→ Extracted records
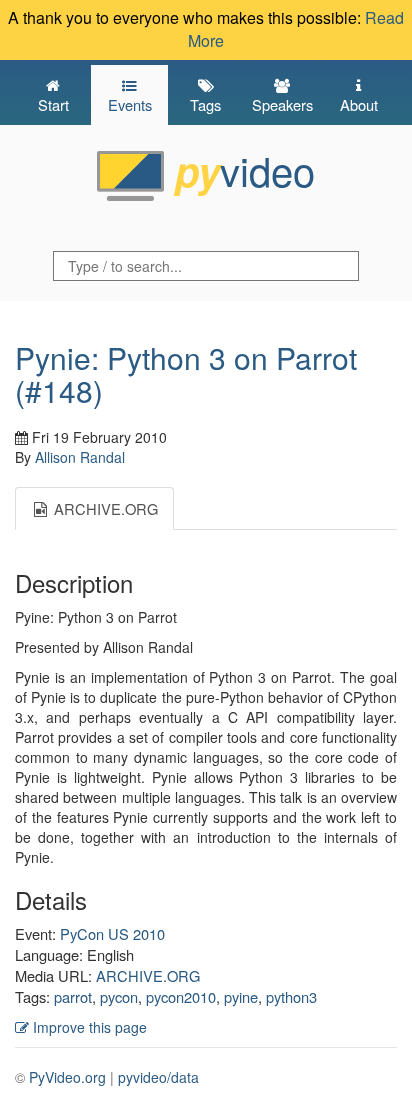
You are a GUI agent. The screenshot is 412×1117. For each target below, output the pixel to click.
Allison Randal (80, 457)
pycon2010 (181, 996)
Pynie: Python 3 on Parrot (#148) (186, 374)
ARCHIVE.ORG (148, 975)
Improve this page (88, 1027)
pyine (241, 996)
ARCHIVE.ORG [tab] (104, 508)
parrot (73, 996)
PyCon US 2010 (112, 933)
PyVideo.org (67, 1077)
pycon (119, 996)
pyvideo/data (158, 1077)
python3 (291, 996)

→ Exercise details
Word for word, repeat the data above with the pictures left out.

→ Output of the task
You are a GUI agent. The screenshot is 412×1117. For each target below, output the pixel to click.
Allison Randal (80, 457)
pycon2010 (181, 996)
Pynie: Python 3 on Parrot (#148) (186, 374)
ARCHIVE.ORG (148, 975)
Improve this page (88, 1027)
pyine (241, 996)
ARCHIVE.ORG [tab] (104, 508)
parrot (73, 996)
PyCon US 2010 (112, 933)
PyVideo.org (67, 1077)
pycon (119, 996)
pyvideo/data (158, 1077)
python3 (291, 996)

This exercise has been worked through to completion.